Хочется цитировать целиком. Не всегда получается. Приведу сколько можно. Стихотворение называется «Большевик». «Рожденный, чтобы сказку сделать былью,/ Он с голоду и тифа не зачах,/ Деникинцы его не погубили,/ Не уничтожил адмирал Колчак,/ Он твердости учился у железа,/ Он выполнял заветы Ильича./ Погиб не от кулацкого обреза,/ Погиб не от кинжала басмача (...) Ну а потом его судила тройка/ Чекистов недзержинской чистоты./ Он не признал вины и умер стойко/ В бессмысленном бараке Воркуты». Глазков писал про своего отца. Печатать такое в то время было немыслимо. И даже писать. А Глазков – писал. И его не трогали. Потому что – юродивый и скоморох. А иначе не выжить ведь.
Из анкеты, составленной самим Глазковым: «Зачем жить? – Дабы развлекаться и разуметь. Что такое любовь? – Объективная реальность, данная нам в ощущениях. Мировоззрение? – Христианство, марксизм, футуризм». Дата –1944 год. Он мог подобное говорить и в 1944-м, и в 1938-м. Странное дело: поэтический расцвет Глазкова пришелся как раз на годы сталинщины. Он сочинял невероятно свободно. Скоморох! Один скоморох может выжить и в ежовщину. Один шут останется нетронутым и при Ягоде, один клоун может говорить истину и при Лаврентии Берии. Что стало с Глазковым в оттепель? Самое страшное. У него стали выходить книги.
«Причесанные».
Все-таки в печать выпускать, даже в то время, нельзя было настоящего Глазкова. Только прошедшего цензуру и самоцензуру. Хуже всего, конечно, что самоцензуру. Она действительно убийственна. При всем том, что Глазков оставался Глазковым и все равно был на колокольню выше поэтов-современников. Но не себя 40-х годов.

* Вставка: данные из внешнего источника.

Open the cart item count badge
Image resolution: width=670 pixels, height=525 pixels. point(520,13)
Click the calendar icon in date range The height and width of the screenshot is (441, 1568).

Не буду я цитировать Глазкова разрешенного, лучше приведу несколько шедевров, сделанных при Сталине. Вот, скажем, мое любимое:
На Тишинском океане
Без руля и без кают
Тихо плавают в тумане
И чего-то продают.
Продает стальную бритву
Благороднейший старик,
Потому что он пол-литру
Хочет выпить на троих.
Другого слова, кроме «шедевр», я, извините, здесь применить не могу. И ведь дата написания – 1948 год. И еще один текст. Вообще довоенный.

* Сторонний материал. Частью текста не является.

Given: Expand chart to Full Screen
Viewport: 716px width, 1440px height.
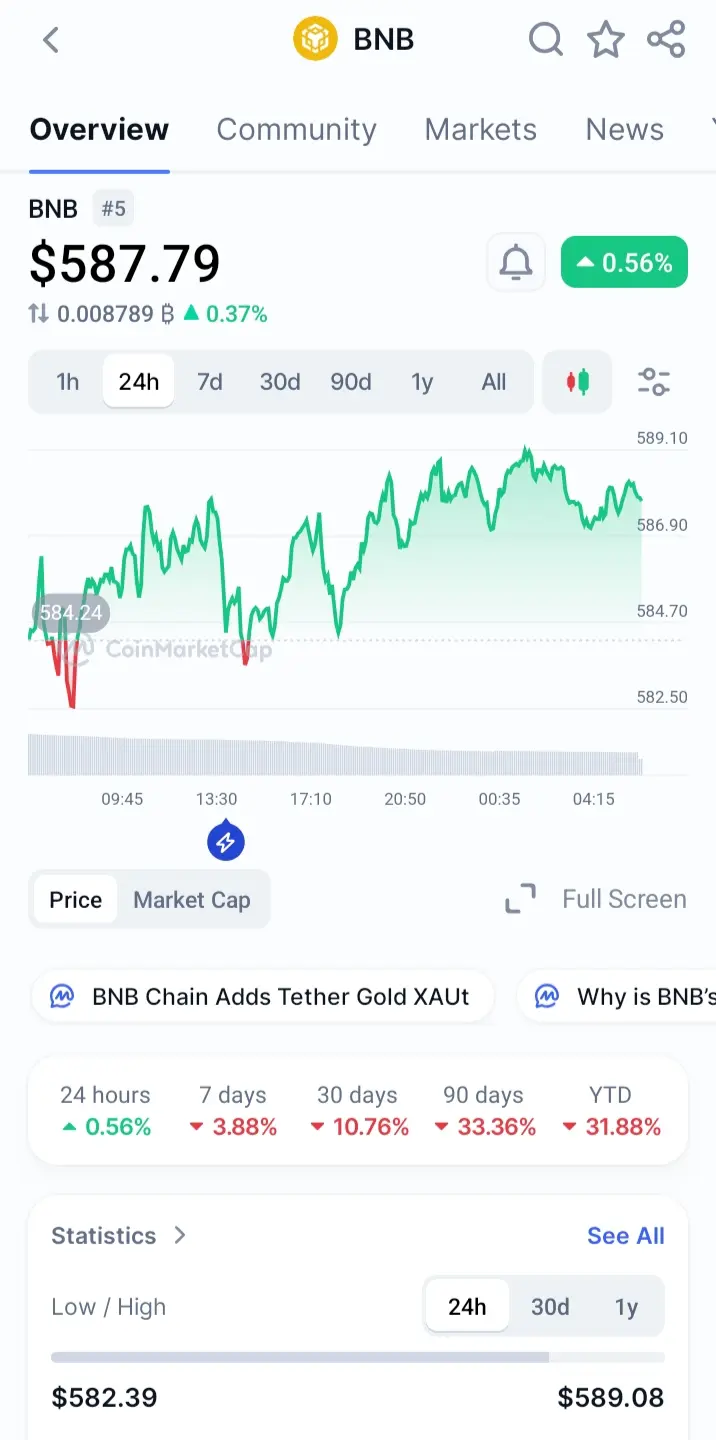Looking at the screenshot, I should point(596,899).
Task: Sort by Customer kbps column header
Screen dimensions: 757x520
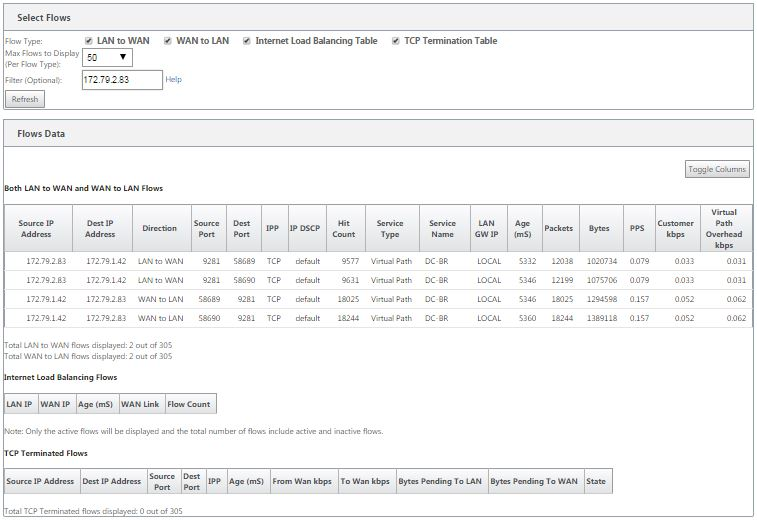Action: 677,228
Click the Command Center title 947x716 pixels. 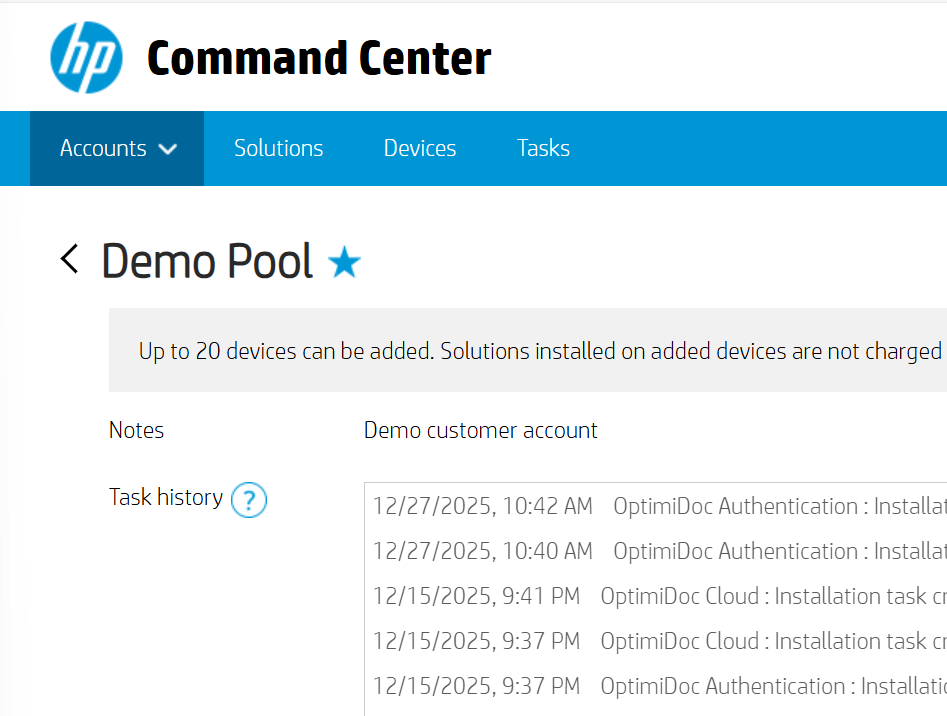[x=319, y=59]
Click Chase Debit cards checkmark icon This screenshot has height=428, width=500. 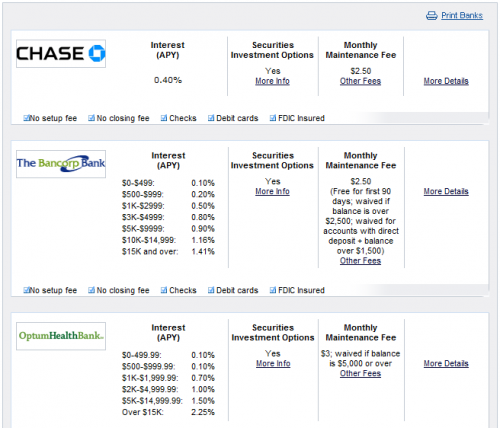point(211,118)
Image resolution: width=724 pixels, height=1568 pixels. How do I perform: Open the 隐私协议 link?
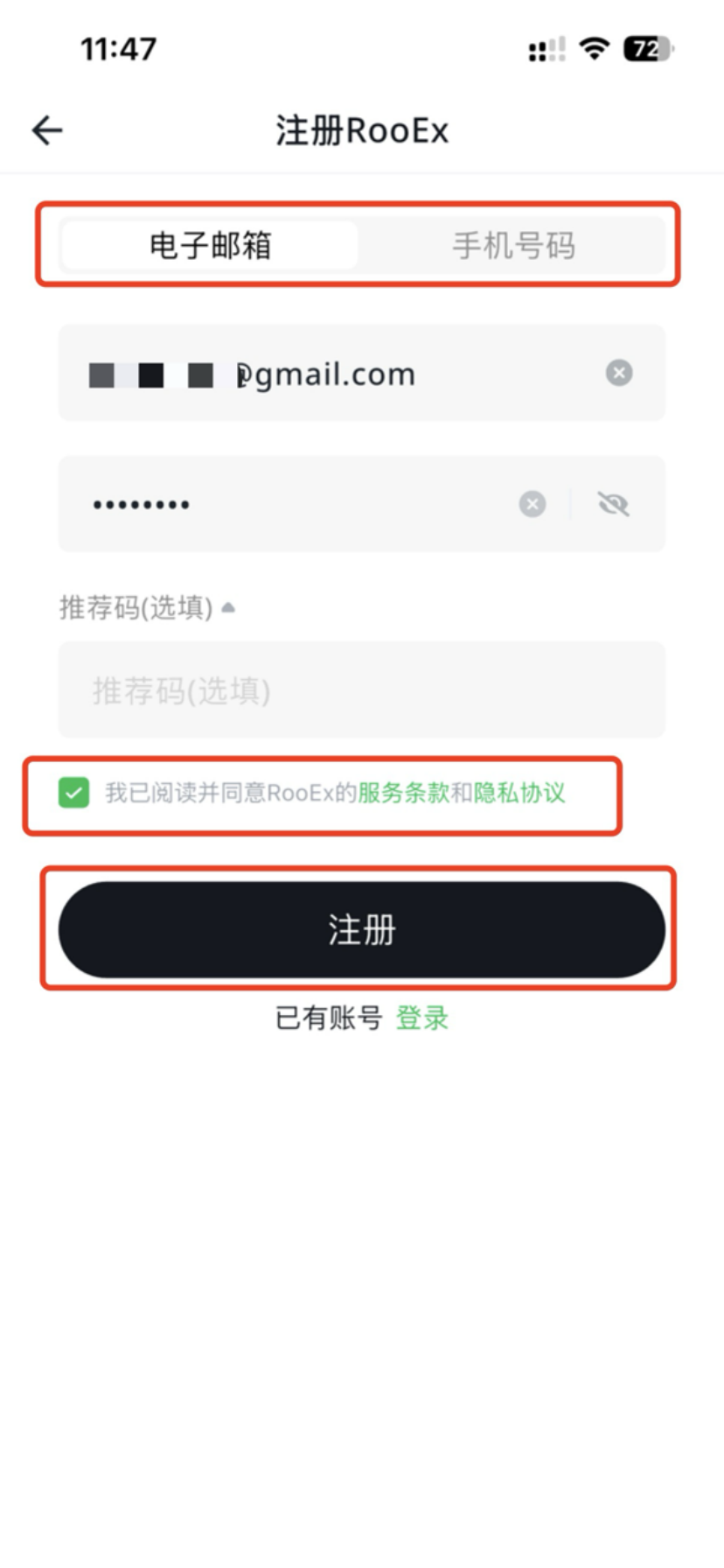tap(519, 793)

Пьяный ушел от зимнего холода,
Пьяный вошел в кафе какое-то,
Словно в июльский день.
Стопка, другая, и третья, и пятая,
Задевая людей.
Пьяного выволокли на улицу,
Лежит человек на снегу
и простудится.
Во имя каких идей?
Здесь важно вот что. «Стопка, другая, и третья, и пятая». Думаете, четвертая пропущена для размера? Вовсе нет. Обычное дело. Глазков ни слова не писал в простоте. Ни слова ради «поэтического» я уж не знаю чего, ни слова для рифмы, размера ради. Все абсолютно по делу. В самом деле, порой именно четвертую и не замечаешь. По себе знаю.
Нормально и естественно, если б что-то подобное написал любимый мной Олег Григорьев (1943–1992). В 70-е. Но в конце 30-х! И не в Ленинграде, а в Москве...

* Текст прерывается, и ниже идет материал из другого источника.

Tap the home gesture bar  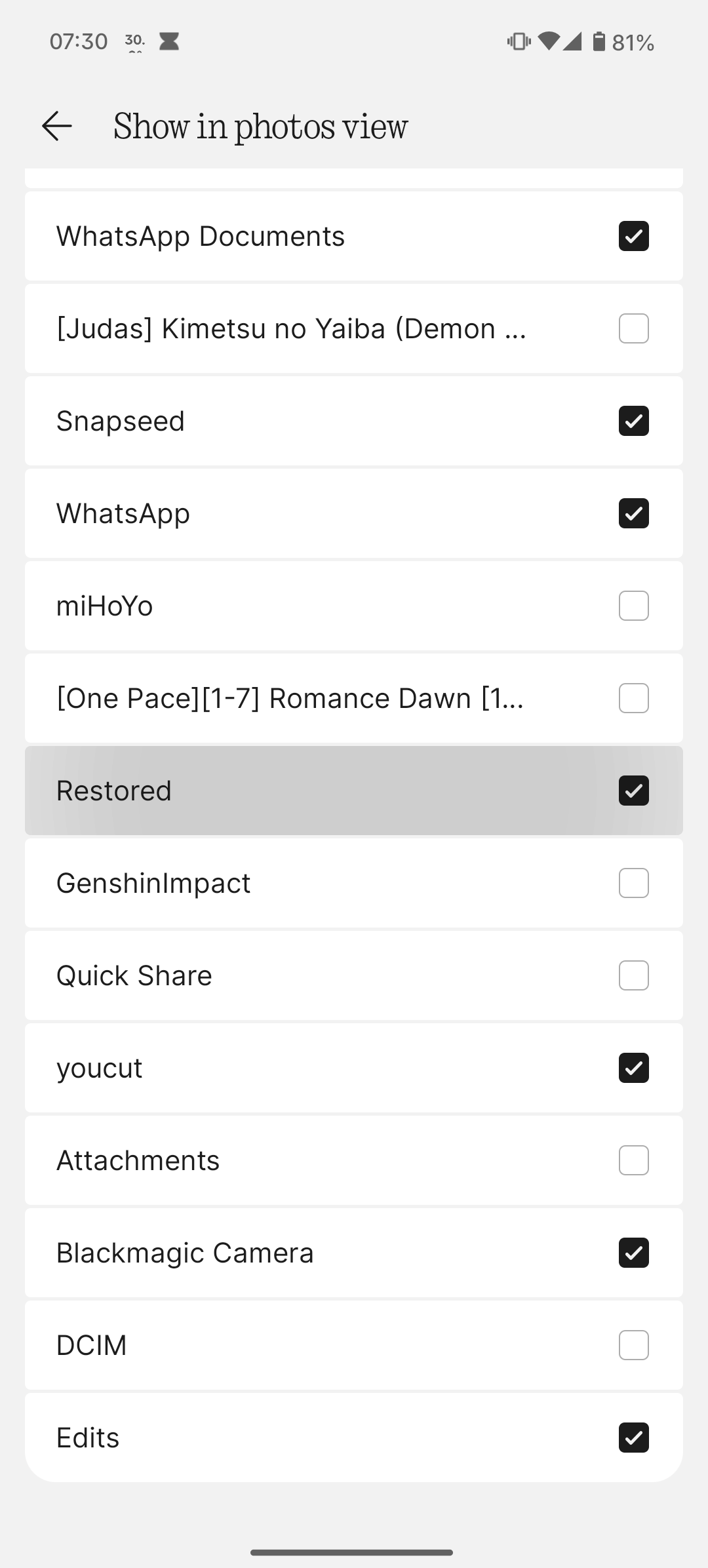(352, 1552)
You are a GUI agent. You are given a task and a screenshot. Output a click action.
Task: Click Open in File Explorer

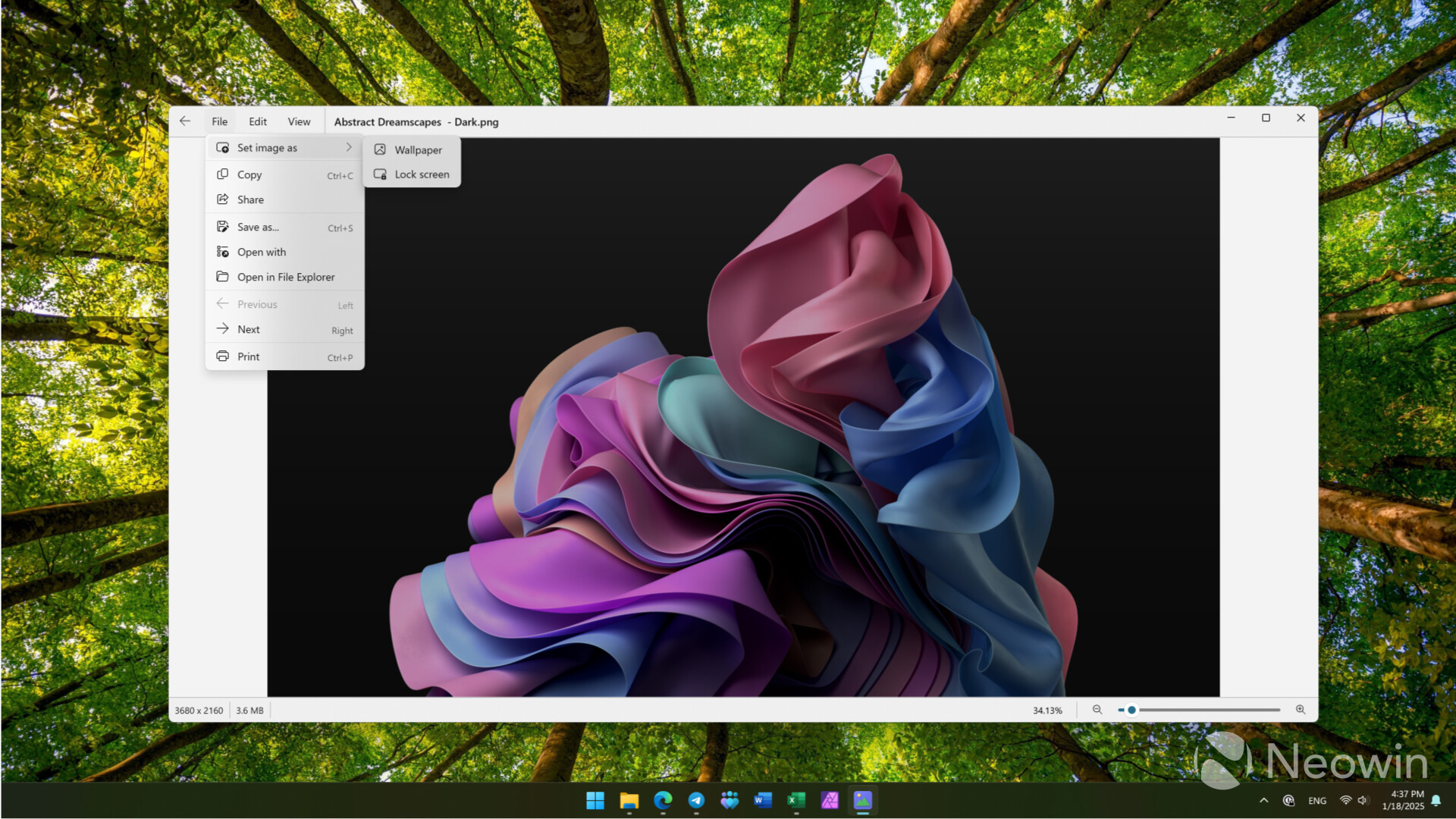point(285,277)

Глазков не то что забыт, нет, но его помнят сейчас только «профессионалы». А зря. Поэты «второго ряда» почти всегда лучше стихотворцев так называемого «первого ряда». На мой взгляд. Я могу ошибаться. Но не могу не любить тех, без кого не представляю русскую поэзию. Без того же Николая Ивановича Глазкова.